Leaflet Wikitude SQL injection

  • Resolved zerpex

    (@zerpex)


    13 years, 3 months ago

    Hello,

    I just want to inform you guys, that Leaflet-wikitude.php is open for any kind of SQL injection, maybe it would be nice to fix 🙂

    the above get request have been seen on multiple blogs running this plugin, what it does, is to select the user_activation_key from the wp_users table, why is this useful?

    You see, people can request a password reset, this will add this user_activation_key to the database, if people can inject the site, to get access to this activation key, it will be possible to get into a WP site, and do weird stuff.
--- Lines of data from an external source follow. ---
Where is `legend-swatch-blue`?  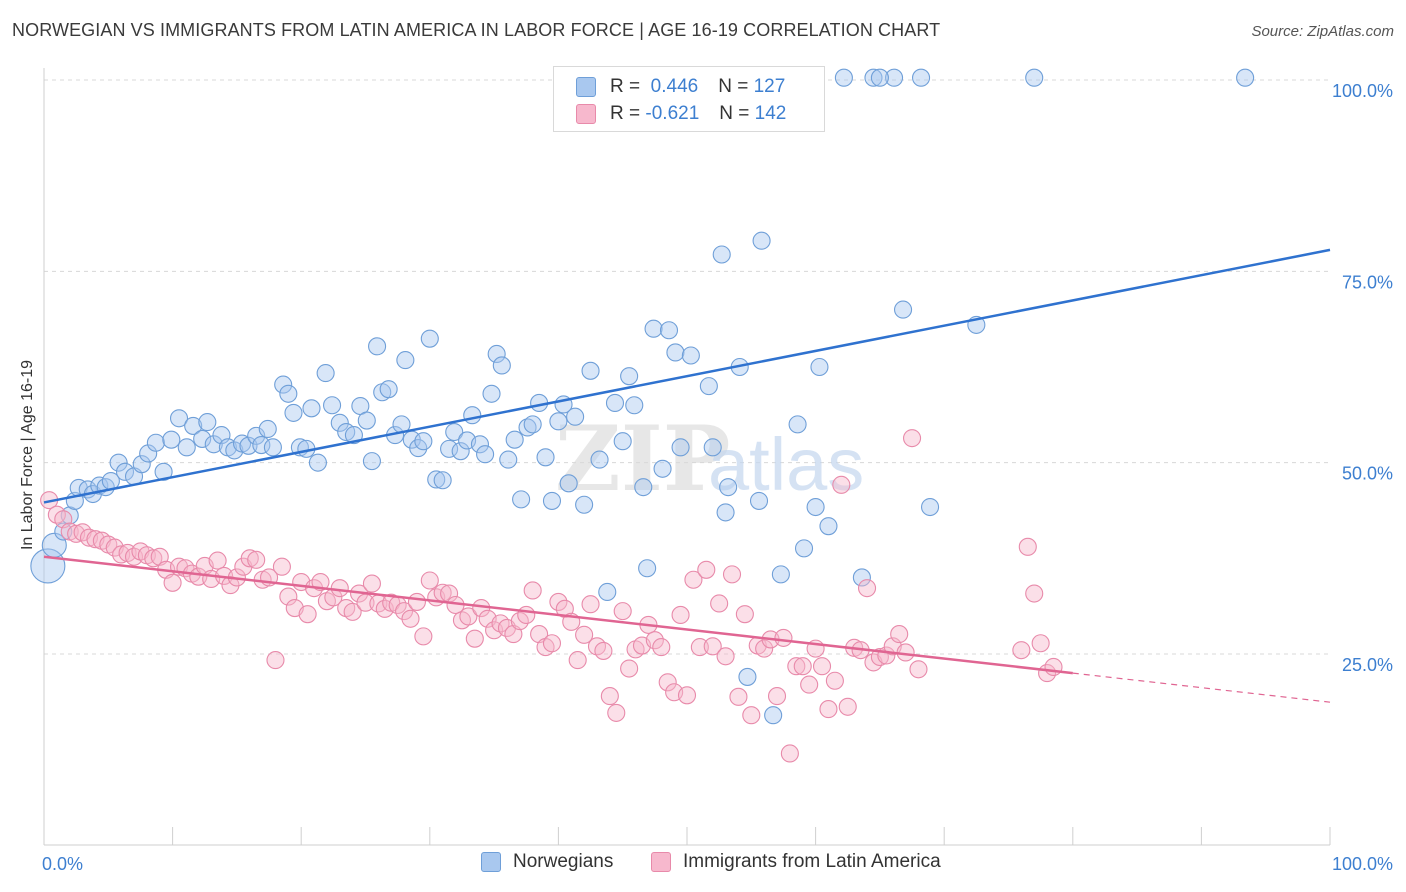
legend-swatch-blue is located at coordinates (586, 87).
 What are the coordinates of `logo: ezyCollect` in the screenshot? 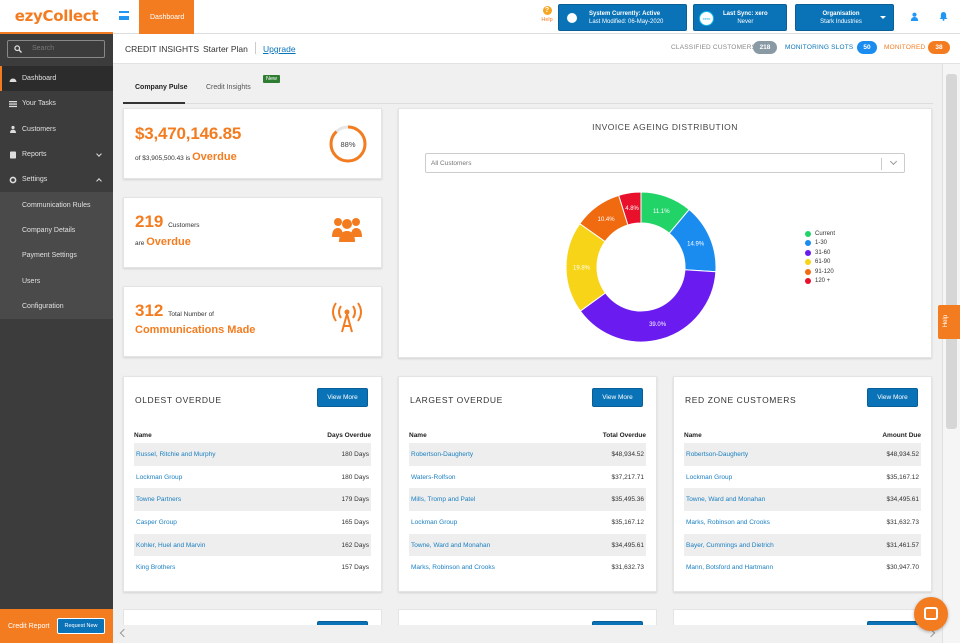 It's located at (56, 17).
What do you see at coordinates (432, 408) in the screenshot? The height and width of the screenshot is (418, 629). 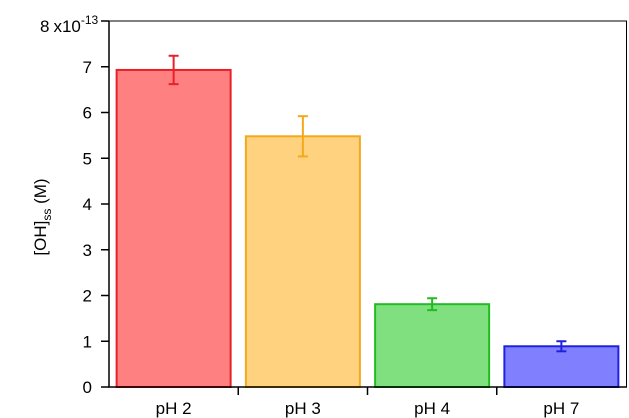 I see `x-tick-label: pH 4` at bounding box center [432, 408].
    So please, take a look at the leaflet-wikitude file, and protect it against SQL injection. This is a serious security issue.
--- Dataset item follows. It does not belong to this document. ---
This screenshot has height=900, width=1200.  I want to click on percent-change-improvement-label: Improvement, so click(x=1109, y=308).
    http://ww.wp.xz.cn/extend/plugins/leaflet-maps-marker/

Viewing 7 replies - 1 through 7 (of 7 total)
  • Plugin Author Robert Seyfriedsberger

    (@harmr)

    13 years, 3 months ago

    Hi,
    This was a known issue (although I couldnt reproduce this on my server) and is already fixed with v3.5 – please update your installations…
    Thanks anyway for reporting!
    Regards,
    Robert

    Thread Starter zerpex

    (@zerpex)

    13 years, 3 months ago

    Where can I check the version if I don’t have admin access (only shell), what I see in the readme.txt is:

    Contributors: harmr
    Plugin Name: Leaflet Maps Marker
    Plugin URI: http://www.mapsmarker.com
    Tags: Google Maps, OpenStreetMap, OSM, bing maps, googlemaps, google earth, map, maps, kml, travel, location, augmented-reality
    Author URI: http://www.harm.co.at
    Author: Robert Harm
    Donate link: http://www.mapsmarker.com/donations
    Requires at least: 3.0
    Tested up to: 3.6-alpha-23288
    Stable tag: 3.5
    License: GPLv2

    The above, the Stable tag: 3.5 is one of the sites that got hacked, during SQL injection.

    Best regards,
    Lucas R

    Plugin Author Robert Seyfriedsberger

    (@harmr)

    13 years, 3 months ago

    To forum administrators: please edit the first post from this thread removing the info on how this – already fixed with v3.5 – security issue can be exploited. As many users dont upgrade that quickly, I think that this might be better for security overall.

    Thanks!

    Thread Starter zerpex

    (@zerpex)

    13 years, 3 months ago

    Hi Robert,

    I removed the example, sorry

    Best regards,
    Lucas R

    Plugin Author Robert Seyfriedsberger

    (@harmr)

    13 years, 3 months ago

    Hi Luca,
    You already have v3.5 installed where this issue is fixed – the Kind of attackiert you described is not possible with this version anymore as I make a string replacement off all Charakters for layer or marker Parameter now
    Best,
    Robert

    Thread Starter zerpex

    (@zerpex)

    13 years, 3 months ago

    Okay, thanks.

    Let’s hope this is fixed! 😀 Because I know a lot of people use the plugin (It’s a awesome plugin btw), so high security is important IMO

    Plugin Author Robert Seyfriedsberger

    (@harmr)

    13 years, 3 months ago

    Security is an important issue for me. The plugin has been audited in the past already, but as I see security as a process, I will always try to improve it…
    best,
    Robert

Viewing 7 replies - 1 through 7 (of 7 total)

The topic ‘Leaflet Wikitude SQL injection’ is closed to new replies.